Mobile first is no longer a nice to have. This was the sentiment at day two of World Travel Market Africa in Cape Town.
The world is full of experts and specialists, many of whom hold very strong views on particular areas of the tourism business and how to attract customers. This is important because our customers change.
There are some very interesting propositions being put forward at the World Travel Market Africa event.
Native apps vs web apps is an interesting example. I happen to agree to a degree. You can make a slick native app that works really well with elements of the mobile. However, this does not appeal to all segments of the market. If you are making a really slick app for a hotel that works really well, providing their room key, breakfast orders and more is great for certain demographics, as it works really well with airlines. Excellent for regular business visitors, but how are you going to convince a one time visitor to your country to install a native app, where they have to go onto an app store to download it, to use it? You will need to have some very compelling features to convince them to install it.
My first question in regard to this is, what is your web site like?
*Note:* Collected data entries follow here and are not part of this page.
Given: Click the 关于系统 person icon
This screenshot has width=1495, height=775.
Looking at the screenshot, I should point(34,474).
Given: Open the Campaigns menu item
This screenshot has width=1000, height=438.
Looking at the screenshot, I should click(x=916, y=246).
If your web site is the first port of call and it is not responsive (i.e. it dos not work well on a plethora of mobile devices, then I would suggest you start there while asking your customers what they would like to use. How well do you know your customer base? Do you know their age groups? Are they baby boomers who will eat in your boutique or luxury hotel and spend money on quality services, or millennials who will spend as little as possible on their stay in favor of partying and adventure tourism experiences? Which is the best type of customer for your property and what is their mobile expertise or even interest.
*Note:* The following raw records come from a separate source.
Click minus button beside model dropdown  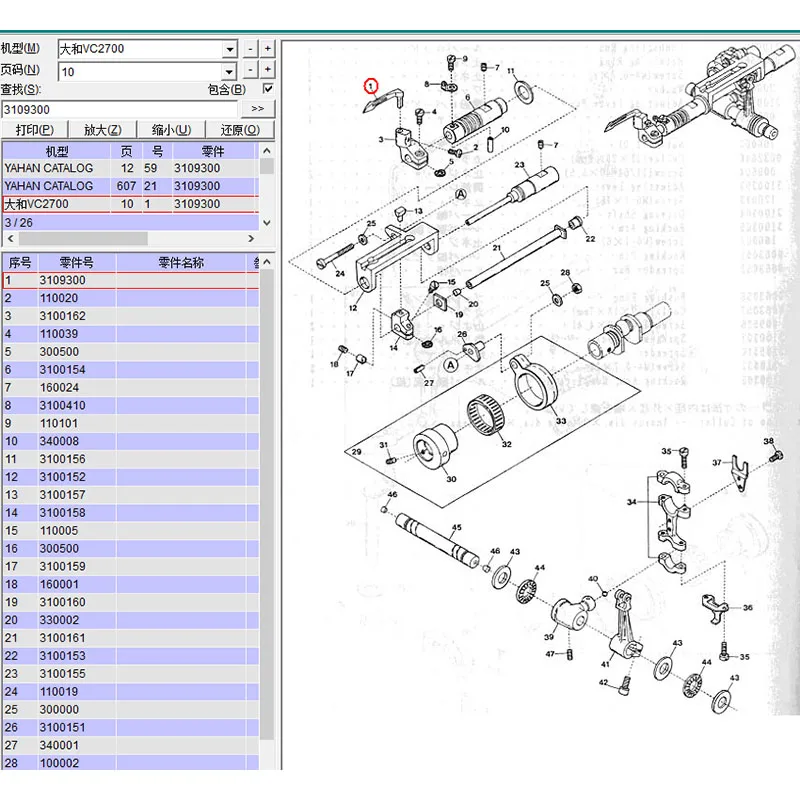250,49
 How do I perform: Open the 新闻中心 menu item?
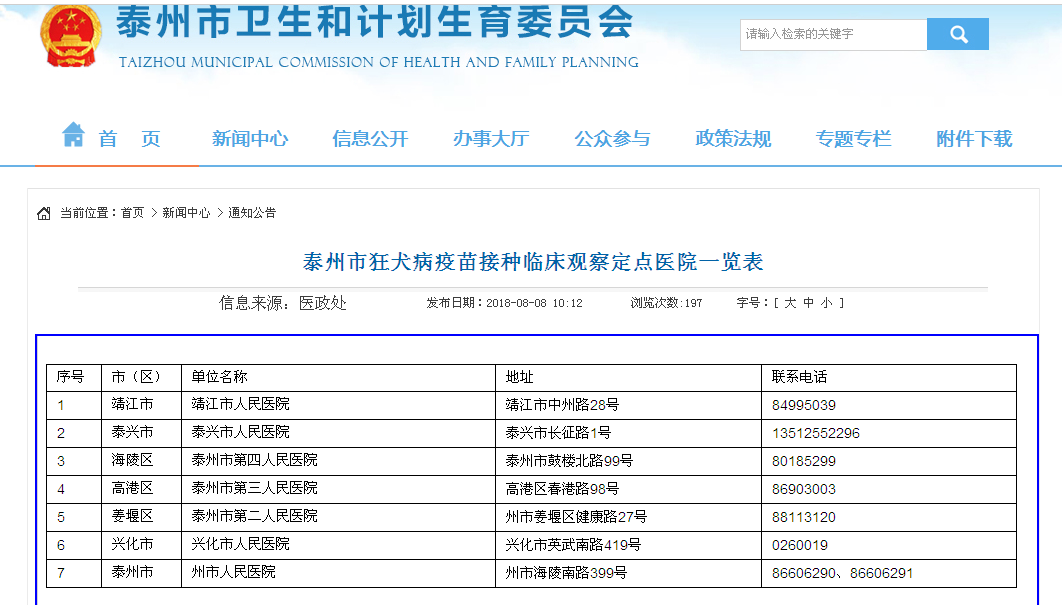click(x=250, y=139)
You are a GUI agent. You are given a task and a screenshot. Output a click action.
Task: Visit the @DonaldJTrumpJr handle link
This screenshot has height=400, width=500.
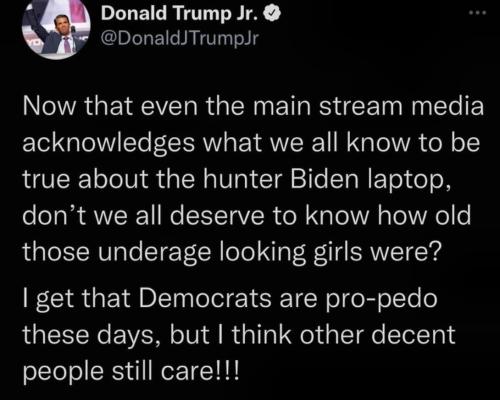(x=180, y=39)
I live in a geek community that is frequently surprised when they find that their clients do not use much in the way of apps, including social media such as Twitter and Facebook; and location based services, like Waze or Google Maps. In many cases it doesn’t matter how intuitive a solution is, many baby boomers struggle with even the basics on Smartphones and just don’t get why they should bother.
I’m not saying don’t use apps, I’m am one of the original PDA and Smartphone evangelists. I’m just saying make sure it fits your target market, or you will have an immaculate app, that 5% of your customers love.
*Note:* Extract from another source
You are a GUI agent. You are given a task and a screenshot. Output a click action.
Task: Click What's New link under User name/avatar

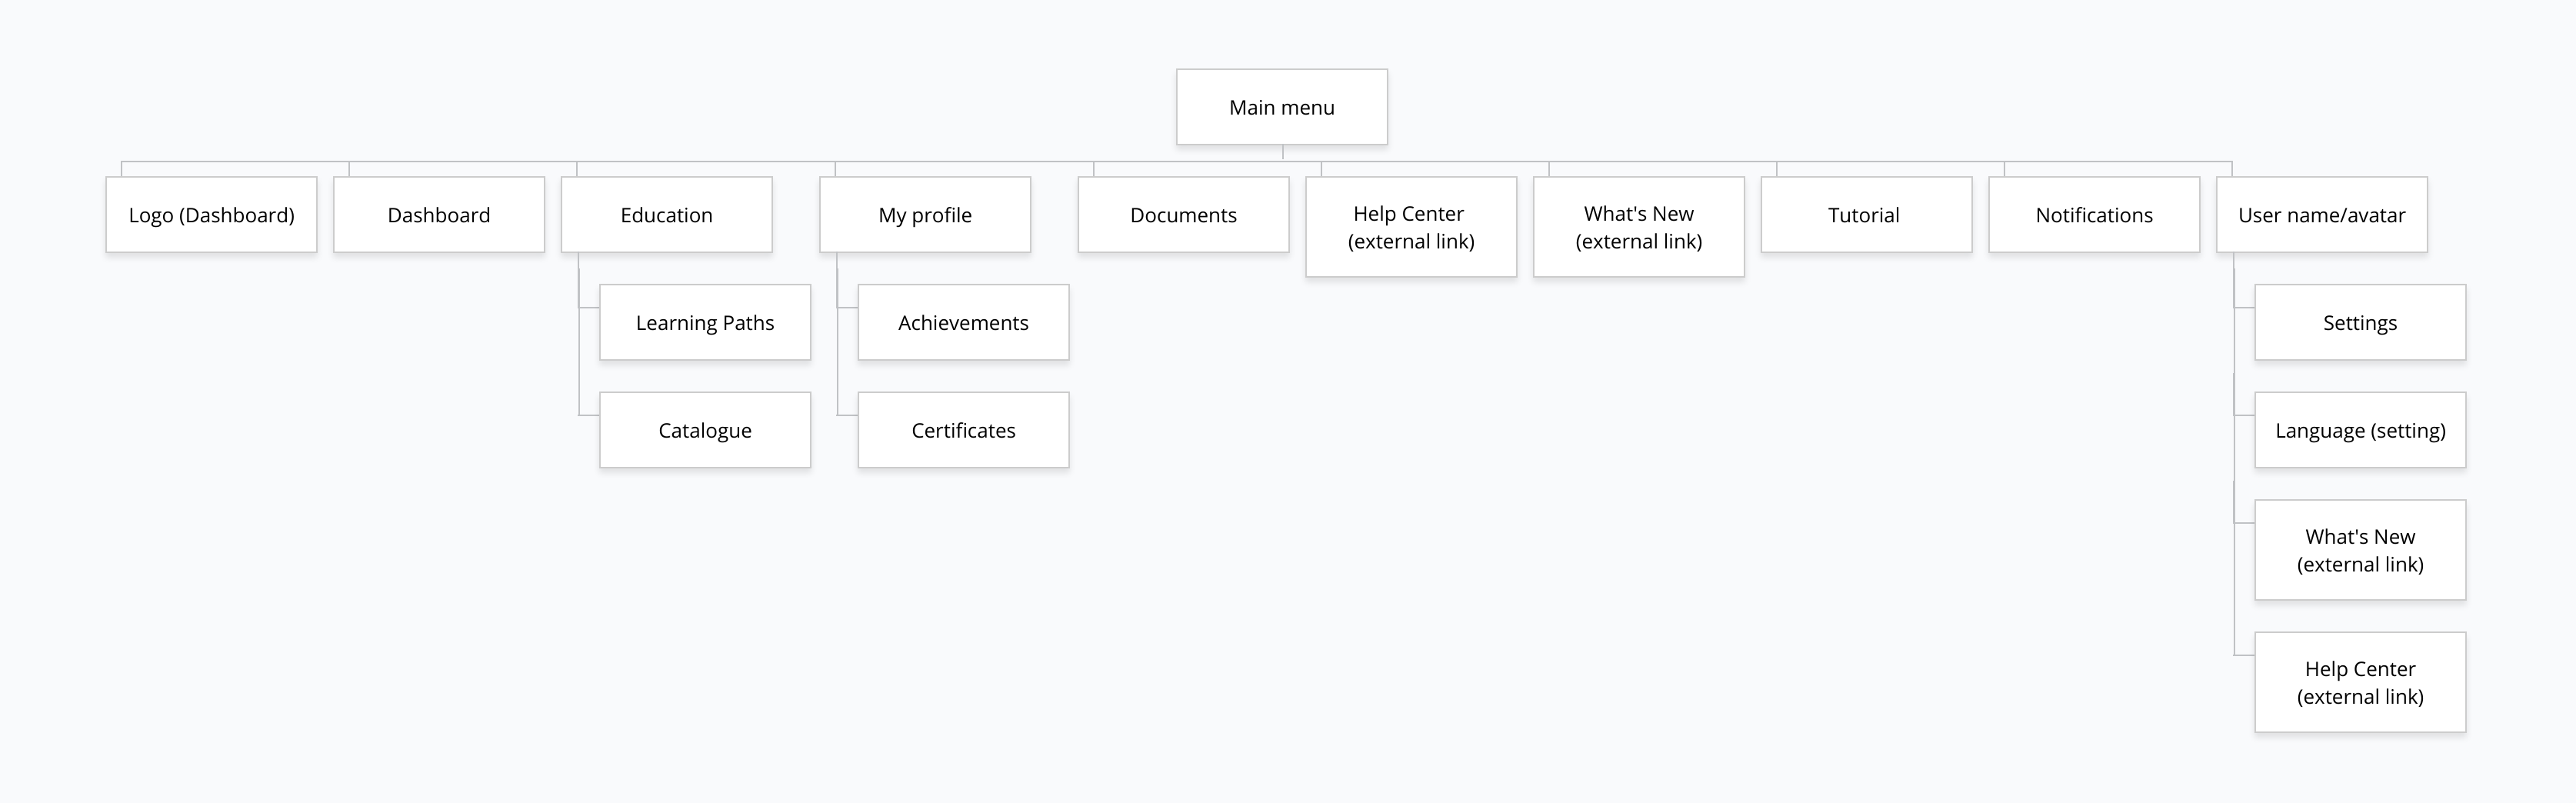(2360, 550)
I do really like the awards at this event, particularly engagement, poverty reduction and wildlife conservation. These are obviously very important and good use of technology will assist those target markets and will resonate with tourists.
I’ll finish with two thoughts.
1. Pick your target market well when creating websites, apps or using social media. Understand the demographics of what sort of customers you want. Do you want profitable customers, short term, long term, big spenders, or perhaps people who care about your community and improving the lot of your staff.That doesn’t necessarily mean they are the type of customers you currently have.
2. Understand what their skill levels or interests are when it comes to mobile devices, Is their killer app voice and SMS, or are they tech savvy and keen to install apps? What things might they want to be able to do? It might be as basic as how do I get to your property, checking your hotel menu and booking a table, or it might be the ability to book tickets to tours, shows, or get deals at local retailers that you co-market with. What are the unique value propositions you can offer? Do you need a native app to achieve that and why would people install one if they are only likely to stay with you once (we are talking tourism right?).